Ну, это в первую секунду. С толку товарищей сбить. А потом как гаркнет во все горло: «УРА!!!» И не побежал никуда, наоборот, на шаг назад отступил и на шаг влево. Теперь горец с веревкой оказался на одной линии с самым главным, наверное, абреком приличного роста, выше подельников, в высоких армейских сапогах и с багровым шрамом на скуле.
На «ура» должны среагировать гусары. Не должен генерал, орошая кусты, «ура» кричать. Но это пока сообразят, пока вооружатся, пока добегут через кусты, все же метров на сто – сто пятьдесят отошел от лагеря, времени прилично пройдет, и это время нужно продержаться. Горцы тоже это понимали. И товарищ со шрамом бросился в атаку. Молча. Жаль, мог бы и крикнуть чего про Аллаха. Был бы дополнительный повод гусарам поторопиться.
Ну, ребята, двойка вашему преподавателю по фехтованию. Кто так атакует. Тем более у тебя не шпага, а кинжал. Этот, с позволения сказать, «Кровопусков» сделал длиннющий выпад вперед с перенесением тяжести на правую ногу. Чуть не на шпагат сел. А где обманные движения, где мастерство, которое не пропьешь. Медленно все, как-то показушно, как в советских фильмах про средние века. Брехт просто развернулся на девяносто градусов корпусом и пропустил руку с клинком мимо себя. И сверху по этой руке синявинским кортиком рубанул. Хотел бы убить, просто сунул бы клинок в подставленный бок. Но ему контакты с местными мирные нужны, а не победа в локальной схватке. Как там: «нам не дано предугадать, чем смерть чеченца отзовется». Кортик он хоть и длиной полметра, но все же легкий. Руку не отрубил. Так, поранил слегка и заставил горца выронить кинжал.
И в это время Петр Христианович почувствовал движение за спиной. Мать его за ногу! Граф свалился на бок и, перевернувшись через больное плечо, перекатился на пару метров правее, сразу же вскакивая. Зря плечо опять наджабил, это был тот самый аскер, которого Аскер Эльбуздуков к нему для охраны приставил. Видимо, не пошел смотреть, как граф чакчиры белые снимает, чуть в сторонке стоял, но сразу же на крик бросился и первым подоспел.

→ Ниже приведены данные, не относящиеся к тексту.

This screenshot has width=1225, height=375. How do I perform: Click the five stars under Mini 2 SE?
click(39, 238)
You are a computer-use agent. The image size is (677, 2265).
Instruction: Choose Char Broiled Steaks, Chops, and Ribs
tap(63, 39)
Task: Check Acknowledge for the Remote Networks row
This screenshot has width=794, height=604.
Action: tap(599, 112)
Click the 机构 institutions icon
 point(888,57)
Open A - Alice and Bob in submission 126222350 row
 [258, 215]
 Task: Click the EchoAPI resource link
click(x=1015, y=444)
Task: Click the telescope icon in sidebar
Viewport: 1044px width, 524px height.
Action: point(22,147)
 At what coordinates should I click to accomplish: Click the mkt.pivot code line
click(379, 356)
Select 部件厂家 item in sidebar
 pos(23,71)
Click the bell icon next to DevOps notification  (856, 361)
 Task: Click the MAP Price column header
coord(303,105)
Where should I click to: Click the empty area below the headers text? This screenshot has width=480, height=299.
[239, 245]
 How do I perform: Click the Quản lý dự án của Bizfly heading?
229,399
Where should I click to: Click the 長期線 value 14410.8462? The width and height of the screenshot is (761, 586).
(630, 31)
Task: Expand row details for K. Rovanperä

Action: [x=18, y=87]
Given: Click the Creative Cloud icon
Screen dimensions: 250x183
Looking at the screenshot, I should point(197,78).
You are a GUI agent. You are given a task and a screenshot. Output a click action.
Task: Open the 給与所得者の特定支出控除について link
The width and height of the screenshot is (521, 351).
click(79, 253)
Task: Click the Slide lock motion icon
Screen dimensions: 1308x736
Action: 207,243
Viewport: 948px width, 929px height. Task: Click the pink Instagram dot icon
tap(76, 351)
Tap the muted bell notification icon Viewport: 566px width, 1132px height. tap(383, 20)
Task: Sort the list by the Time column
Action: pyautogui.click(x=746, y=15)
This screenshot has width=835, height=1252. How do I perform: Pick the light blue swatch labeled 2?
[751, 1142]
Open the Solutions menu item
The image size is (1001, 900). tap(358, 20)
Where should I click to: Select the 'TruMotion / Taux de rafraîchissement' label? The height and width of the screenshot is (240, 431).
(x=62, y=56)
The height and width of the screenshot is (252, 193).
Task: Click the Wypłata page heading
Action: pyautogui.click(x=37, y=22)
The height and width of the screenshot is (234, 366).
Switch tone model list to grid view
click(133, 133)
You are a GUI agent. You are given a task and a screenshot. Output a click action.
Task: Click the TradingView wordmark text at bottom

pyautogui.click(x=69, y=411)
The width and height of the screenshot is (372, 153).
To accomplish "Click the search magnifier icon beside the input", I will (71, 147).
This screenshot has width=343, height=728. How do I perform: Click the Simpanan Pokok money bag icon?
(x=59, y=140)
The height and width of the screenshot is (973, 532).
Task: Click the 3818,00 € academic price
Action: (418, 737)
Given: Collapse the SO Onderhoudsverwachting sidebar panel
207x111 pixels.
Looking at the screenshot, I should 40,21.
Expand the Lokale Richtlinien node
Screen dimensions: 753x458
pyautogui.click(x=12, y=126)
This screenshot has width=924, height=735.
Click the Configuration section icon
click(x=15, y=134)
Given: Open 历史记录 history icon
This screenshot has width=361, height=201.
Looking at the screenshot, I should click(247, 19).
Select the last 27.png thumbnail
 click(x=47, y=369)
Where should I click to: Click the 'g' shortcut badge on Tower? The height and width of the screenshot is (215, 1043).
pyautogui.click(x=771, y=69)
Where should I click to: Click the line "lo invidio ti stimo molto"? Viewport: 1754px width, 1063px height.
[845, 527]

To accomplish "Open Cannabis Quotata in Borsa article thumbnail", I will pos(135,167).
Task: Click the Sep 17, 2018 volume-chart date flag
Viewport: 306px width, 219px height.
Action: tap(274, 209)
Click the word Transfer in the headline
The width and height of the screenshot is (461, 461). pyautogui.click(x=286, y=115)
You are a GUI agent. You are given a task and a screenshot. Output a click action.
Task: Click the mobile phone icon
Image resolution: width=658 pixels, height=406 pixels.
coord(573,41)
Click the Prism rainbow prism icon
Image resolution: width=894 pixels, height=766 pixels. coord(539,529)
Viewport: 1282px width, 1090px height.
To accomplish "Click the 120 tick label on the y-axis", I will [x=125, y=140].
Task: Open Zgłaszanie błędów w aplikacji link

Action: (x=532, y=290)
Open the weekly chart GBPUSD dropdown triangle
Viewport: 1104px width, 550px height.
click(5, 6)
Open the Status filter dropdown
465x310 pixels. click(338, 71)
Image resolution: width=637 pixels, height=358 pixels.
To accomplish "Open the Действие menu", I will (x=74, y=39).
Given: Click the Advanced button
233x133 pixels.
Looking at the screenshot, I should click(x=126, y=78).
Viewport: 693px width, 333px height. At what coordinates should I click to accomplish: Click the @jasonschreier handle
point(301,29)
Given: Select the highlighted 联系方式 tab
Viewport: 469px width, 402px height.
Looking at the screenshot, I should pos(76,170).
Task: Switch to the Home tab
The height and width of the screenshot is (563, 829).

– Ура! Живьем брать демонов! – снова заорал Брехт и кинулся к тому абреку, что с веревкой стоял и карими глазами хлопал. Это один против троих не простая схватка, скорее самоубийство, а вот двое против двоих, это уже другой расклад. Тем более что это два воина против двух пастухов.
Эх, поспешил. Пробегая мимо абрека, что должен сейчас раненую руку баюкать и молиться, граф увидел, что горец молитвой пренебрег и, схватив выроненный кинжал левой рукой, пытается подняться.
Глава 24
Событие шестьдесят восьмое
Прокладывай дорогу к разуму человека через его сердце. Дорога, ведущая непосредственно к разуму, сама по себе хороша, но, как правило, она несколько длиннее и, пожалуй, не столь надежнее.
Ф. Честерфилд
– Получи, фашист, гранату! – Петр Христианович развернул руку и навершием рукояти кортика знаменитого адмирала впечатал вайнаху в челюсть со всей силы.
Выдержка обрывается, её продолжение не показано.